The Janulaitis collection was started in 1967, when Janulaitis' wife, the painter Elena Janulaitienė (née Jurašaitytė, 1893–1982), and his niece Meilė Lukšienė gave the first documents to the Manuscript Department of the Library of the Lithuanian Academy of Sciences (from 2009, the Wróblewski Library of the Lithuanian Academy of Sciences). Lukšienė sorted and described the documents. The collection was added to several times, in 1969, 1976, 1978 and 1981, by Janulaitis' family, his wife and Meilė Lukšienė. It was supplemented by Janulaitis' son for the last time in 1984. In the end, the collection was sorted in 1985 by the staff of the Manuscript Department. It was not accessible to the public during Soviet times.

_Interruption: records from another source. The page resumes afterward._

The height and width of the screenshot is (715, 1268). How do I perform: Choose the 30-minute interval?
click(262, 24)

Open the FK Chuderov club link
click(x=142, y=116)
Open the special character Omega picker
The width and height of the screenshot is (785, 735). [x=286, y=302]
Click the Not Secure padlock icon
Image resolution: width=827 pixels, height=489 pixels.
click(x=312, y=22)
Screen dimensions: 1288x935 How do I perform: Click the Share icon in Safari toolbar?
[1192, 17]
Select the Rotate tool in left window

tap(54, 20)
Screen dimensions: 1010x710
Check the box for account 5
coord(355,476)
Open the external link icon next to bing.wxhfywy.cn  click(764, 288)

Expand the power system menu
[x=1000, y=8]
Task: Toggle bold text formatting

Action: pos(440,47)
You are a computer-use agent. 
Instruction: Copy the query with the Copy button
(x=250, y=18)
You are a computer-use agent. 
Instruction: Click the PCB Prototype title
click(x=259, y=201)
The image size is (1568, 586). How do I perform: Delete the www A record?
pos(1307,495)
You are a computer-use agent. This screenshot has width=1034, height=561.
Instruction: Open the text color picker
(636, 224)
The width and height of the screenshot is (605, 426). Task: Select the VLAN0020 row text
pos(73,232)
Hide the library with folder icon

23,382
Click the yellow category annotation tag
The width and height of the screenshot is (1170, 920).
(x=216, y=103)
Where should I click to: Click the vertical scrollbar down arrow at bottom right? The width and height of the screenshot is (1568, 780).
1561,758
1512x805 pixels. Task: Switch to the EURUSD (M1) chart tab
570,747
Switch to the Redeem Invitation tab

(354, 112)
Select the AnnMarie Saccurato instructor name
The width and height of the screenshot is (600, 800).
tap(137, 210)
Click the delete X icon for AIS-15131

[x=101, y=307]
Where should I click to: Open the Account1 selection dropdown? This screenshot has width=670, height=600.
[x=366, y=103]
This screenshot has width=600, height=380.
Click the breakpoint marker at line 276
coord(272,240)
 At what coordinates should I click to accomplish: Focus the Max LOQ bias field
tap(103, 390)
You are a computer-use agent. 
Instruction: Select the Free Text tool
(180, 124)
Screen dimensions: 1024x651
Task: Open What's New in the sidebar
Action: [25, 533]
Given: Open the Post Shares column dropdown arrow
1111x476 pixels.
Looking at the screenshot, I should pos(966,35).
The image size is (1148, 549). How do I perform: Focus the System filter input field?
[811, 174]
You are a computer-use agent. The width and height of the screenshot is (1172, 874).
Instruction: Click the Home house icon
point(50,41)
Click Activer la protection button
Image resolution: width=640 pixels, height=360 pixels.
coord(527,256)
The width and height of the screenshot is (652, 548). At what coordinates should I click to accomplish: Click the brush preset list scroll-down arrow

According to scholars (Romualdas Misiūnas, Rein Taagapera, The Baltic States: Years of Dependence, 1940–1990, London: Hurst, 1993, pp. 165-172), the late 1950s and 1960s in the Baltic states are generally called 'the thaw'. Changes in the general social and cultural context in Lithuania, and cultural liberalisation, could have influenced the decision to give Janulaitis’ papers to a state institution. However, another theory is also possible. Although there is no clear proof, the decision to give the collection to the library could have been influenced by personal contacts between Meilė Lukšienė, Janulaitis’ relatives and the staff of the library and the Manuscript Department (especially Juozas Marcinkevičius, the director of the Library of the Academy of Sciences of the Lithuanian SSR).